:: Available records ::

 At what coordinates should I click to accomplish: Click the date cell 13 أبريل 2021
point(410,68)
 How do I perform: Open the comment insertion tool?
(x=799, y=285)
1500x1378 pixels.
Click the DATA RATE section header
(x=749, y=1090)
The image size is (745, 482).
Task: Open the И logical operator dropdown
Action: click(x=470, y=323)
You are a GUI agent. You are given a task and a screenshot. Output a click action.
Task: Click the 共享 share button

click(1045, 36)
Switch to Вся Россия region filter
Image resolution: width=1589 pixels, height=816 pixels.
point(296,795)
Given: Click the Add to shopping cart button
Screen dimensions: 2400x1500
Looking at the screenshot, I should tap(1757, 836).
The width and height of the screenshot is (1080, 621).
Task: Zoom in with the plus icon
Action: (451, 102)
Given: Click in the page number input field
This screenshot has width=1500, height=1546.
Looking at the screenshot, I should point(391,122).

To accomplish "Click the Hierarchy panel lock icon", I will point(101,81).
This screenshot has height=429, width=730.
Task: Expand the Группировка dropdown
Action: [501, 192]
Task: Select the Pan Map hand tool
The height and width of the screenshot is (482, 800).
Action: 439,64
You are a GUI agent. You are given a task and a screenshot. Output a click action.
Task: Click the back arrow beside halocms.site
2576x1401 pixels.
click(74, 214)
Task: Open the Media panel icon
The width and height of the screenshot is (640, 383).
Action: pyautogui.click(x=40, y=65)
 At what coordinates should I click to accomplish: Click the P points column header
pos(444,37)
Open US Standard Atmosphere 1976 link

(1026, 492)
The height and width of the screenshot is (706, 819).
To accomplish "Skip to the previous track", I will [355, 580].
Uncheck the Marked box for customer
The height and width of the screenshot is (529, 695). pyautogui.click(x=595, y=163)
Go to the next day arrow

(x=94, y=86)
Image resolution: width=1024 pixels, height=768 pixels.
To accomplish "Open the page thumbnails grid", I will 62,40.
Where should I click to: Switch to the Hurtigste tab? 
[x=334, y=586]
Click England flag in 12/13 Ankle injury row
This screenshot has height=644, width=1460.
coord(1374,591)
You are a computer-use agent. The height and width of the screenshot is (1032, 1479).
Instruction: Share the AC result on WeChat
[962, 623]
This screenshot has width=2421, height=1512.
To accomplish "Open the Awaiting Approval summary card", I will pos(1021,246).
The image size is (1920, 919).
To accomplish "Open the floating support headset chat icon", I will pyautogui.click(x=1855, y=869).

:: Set exercise ::
Rewrite all the records above, changing "GUI agent" to "GUI assistant" and leaving everything else unchanged.

:: The answer ::
 At what coordinates should I click to accomplish: Click the date cell 13 أبريل 2021
point(410,68)
 How do I perform: Open the comment insertion tool?
(x=799, y=285)
1500x1378 pixels.
Click the DATA RATE section header
(x=749, y=1090)
The image size is (745, 482).
Task: Open the И logical operator dropdown
Action: click(x=470, y=323)
You are a GUI assistant. You are given a task and a screenshot. Output a click action.
Task: Click the 共享 share button

click(1045, 36)
Switch to Вся Россия region filter
Image resolution: width=1589 pixels, height=816 pixels.
point(296,795)
Given: Click the Add to shopping cart button
Screen dimensions: 2400x1500
Looking at the screenshot, I should tap(1757, 836).
The width and height of the screenshot is (1080, 621).
Task: Zoom in with the plus icon
Action: (451, 102)
Given: Click in the page number input field
This screenshot has width=1500, height=1546.
Looking at the screenshot, I should point(391,122).

To accomplish "Click the Hierarchy panel lock icon", I will point(101,81).
This screenshot has height=429, width=730.
Task: Expand the Группировка dropdown
Action: [501, 192]
Task: Select the Pan Map hand tool
The height and width of the screenshot is (482, 800).
Action: 439,64
You are a GUI assistant. You are given a task and a screenshot. Output a click action.
Task: Click the back arrow beside halocms.site
2576x1401 pixels.
click(74, 214)
Task: Open the Media panel icon
The width and height of the screenshot is (640, 383).
Action: pyautogui.click(x=40, y=65)
 At what coordinates should I click to accomplish: Click the P points column header
pos(444,37)
Open US Standard Atmosphere 1976 link

(1026, 492)
The height and width of the screenshot is (706, 819).
To accomplish "Skip to the previous track", I will [355, 580].
Uncheck the Marked box for customer
The height and width of the screenshot is (529, 695). pyautogui.click(x=595, y=163)
Go to the next day arrow

(x=94, y=86)
Image resolution: width=1024 pixels, height=768 pixels.
To accomplish "Open the page thumbnails grid", I will 62,40.
Where should I click to: Switch to the Hurtigste tab? 
[x=334, y=586]
Click England flag in 12/13 Ankle injury row
This screenshot has height=644, width=1460.
coord(1374,591)
You are a computer-use agent. The height and width of the screenshot is (1032, 1479).
Instruction: Share the AC result on WeChat
[962, 623]
This screenshot has width=2421, height=1512.
To accomplish "Open the Awaiting Approval summary card", I will pos(1021,246).
The image size is (1920, 919).
To accomplish "Open the floating support headset chat icon", I will pyautogui.click(x=1855, y=869).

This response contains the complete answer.